--- Start of Document segment ---

From: Jason Gunthorpe <jgg@nvidia.com>
To: Jason Miu <jasonmiu@google.com>
Cc: Alexander Graf <graf@amazon.com>,
Andrew Morton <akpm@linux-foundation.org>,
Baoquan He <bhe@redhat.com>,
Changyuan Lyu <changyuanl@google.com>,
David Matlack <dmatlack@google.com>,
David Rientjes <rientjes@google.com>,
Mike Rapoport <rppt@kernel.org>,
Pasha Tatashin <pasha.tatashin@soleen.com>,
Pratyush Yadav <pratyush@kernel.org>,
kexec@lists.infradead.org, linux-kernel@vger.kernel.org,
linux-mm@kvack.org
Subject: Re: [PATCH v1 1/3] kho: Adopt KHO radix tree data structures
Date: Thu, 9 Oct 2025 14:52:05 -0300 [thread overview]
Message-ID: <20251009175205.GB3899236@nvidia.com> (raw)
In-Reply-To: <CAHN2nPKjg6=0QTcSoptxvQW9MpP0YwGUTx_gQDBxgCtSzxY5Pg@mail.gmail.com>
> > > -#define PROP_PRESERVED_MEMORY_MAP "preserved-memory-map"
> > > +#define PROP_PRESERVED_PAGE_RADIX_TREE "preserved-page-radix-tree"
> > > #define PROP_SUB_FDT "fdt"
> >
> > I'de really like to see all of these sorts of definitions in some
> > structured ABI header not open coded all over the place..
>
> Do you think `include/linux/kexec_handover.h` is the appropriate
> place, or would you prefer a new, dedicated ABI header (e.g., in
> `include/uapi/linux/`) for all KHO-related FDT constants?
I would avoid uapi, but maybe Pasha has some
idea.
include/linux/live_update/abi/ ?
> Agreed. Will change `u64` according to Pasha's comment. And we use
> explicit casts like `(u64)virt_to_phys(new_tree)` and `(struct
> kho_radix_tree *)phys_to_virt(table_entry)` in the current series. I
> believe this, along with the `u64` type, makes it clear that the table
> stores physical addresses.
Well, the macros were intended to automate this and avoid mistakes
from opencoding.. Just keep using them?
> > > + */
> > > +static unsigned long kho_radix_encode(unsigned long pa, unsigned int order)
> >
> > pa is phys_addr_t in the kernel, never unsigned long.
> >
> > If you want to make it all dynamic then this should be phys_addr_t
>
> Should this also be `u64`, or we stay with `phys_addr_t` for all page
> addresses?
you should use phys_addr_t for everything that originates from a
phys_addr_t, and u64 for all the ABI
> > > +{
> > > + unsigned long h = 1UL << (BITS_PER_LONG - PAGE_SHIFT - order);
> >
> > And this BITS_PER_LONG is confused, it is BITS_PER_PHYS_ADDR_T which
> > may not exist.
> >
> > Use an enum ORDER_0_LG2 maybe
>
> I prefer `KHO_RADIX_ORDER_0_BIT_POS` (defined as `BITS_PER_LONG -
> PAGE_SHIFT`) over `ORDER_0_LG2`, as I think the latter is a bit hard
> to understand, what do you think? This constant, along with others,
> will be placed in the enum.
Sure, though I prefer LG2 to BIT_POS
BIT_POS to me implies it is being used as bit wise operation, while
log2 is a mathematical concept
X_lg2 = ilog2(X) && X == 1 << X_lg2
> > > + kho_radix_tree_walk_callback_t cb)

--- End of Document segment ---
--- Start of Extracted entries ---

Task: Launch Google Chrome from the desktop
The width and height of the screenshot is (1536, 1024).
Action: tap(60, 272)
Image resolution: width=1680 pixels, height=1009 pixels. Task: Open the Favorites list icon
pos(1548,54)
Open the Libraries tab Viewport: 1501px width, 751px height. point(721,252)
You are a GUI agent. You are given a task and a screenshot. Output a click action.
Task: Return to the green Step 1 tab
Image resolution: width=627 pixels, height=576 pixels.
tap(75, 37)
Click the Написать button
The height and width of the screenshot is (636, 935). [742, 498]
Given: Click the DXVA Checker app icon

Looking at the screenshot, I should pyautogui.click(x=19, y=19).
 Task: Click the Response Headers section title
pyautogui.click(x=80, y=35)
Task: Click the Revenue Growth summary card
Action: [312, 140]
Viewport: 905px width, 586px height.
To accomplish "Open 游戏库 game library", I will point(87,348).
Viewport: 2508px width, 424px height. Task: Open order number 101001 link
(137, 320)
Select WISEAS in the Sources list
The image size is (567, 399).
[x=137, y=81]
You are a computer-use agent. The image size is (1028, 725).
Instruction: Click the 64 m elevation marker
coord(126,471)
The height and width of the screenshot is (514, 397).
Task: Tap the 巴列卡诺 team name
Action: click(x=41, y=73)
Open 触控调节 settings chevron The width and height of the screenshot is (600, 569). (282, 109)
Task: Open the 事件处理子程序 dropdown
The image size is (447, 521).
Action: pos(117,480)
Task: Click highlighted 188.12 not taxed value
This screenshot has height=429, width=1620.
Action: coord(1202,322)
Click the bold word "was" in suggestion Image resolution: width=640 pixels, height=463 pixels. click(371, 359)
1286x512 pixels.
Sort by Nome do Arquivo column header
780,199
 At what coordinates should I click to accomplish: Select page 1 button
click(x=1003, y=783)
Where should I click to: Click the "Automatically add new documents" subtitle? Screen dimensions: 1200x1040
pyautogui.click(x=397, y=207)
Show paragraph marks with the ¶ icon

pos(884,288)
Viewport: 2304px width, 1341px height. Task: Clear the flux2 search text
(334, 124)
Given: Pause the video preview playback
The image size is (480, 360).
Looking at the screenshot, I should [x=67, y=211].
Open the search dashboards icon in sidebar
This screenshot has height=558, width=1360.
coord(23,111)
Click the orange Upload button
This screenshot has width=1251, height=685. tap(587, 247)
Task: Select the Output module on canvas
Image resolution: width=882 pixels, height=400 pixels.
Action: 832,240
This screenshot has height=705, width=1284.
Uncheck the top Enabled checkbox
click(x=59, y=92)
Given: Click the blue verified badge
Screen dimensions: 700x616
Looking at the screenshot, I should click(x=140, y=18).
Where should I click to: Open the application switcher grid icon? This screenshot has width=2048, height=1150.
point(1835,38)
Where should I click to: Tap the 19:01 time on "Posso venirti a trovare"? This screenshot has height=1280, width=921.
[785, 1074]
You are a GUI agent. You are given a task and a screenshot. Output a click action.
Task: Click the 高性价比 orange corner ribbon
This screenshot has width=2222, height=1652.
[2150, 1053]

--- End of Extracted entries ---

## Your objective:
Answer these questions about the email thread:
(a) Which directory does Jason Gunthorpe suggest for the ABI header?
(b) Which type does he say to use for all the ABI?
(c) Which suffix does he prefer to BIT_POS?
The rows have no connection to the email thread.

## Response to this task:
(a) include/linux/live_update/abi/
(b) u64
(c) LG2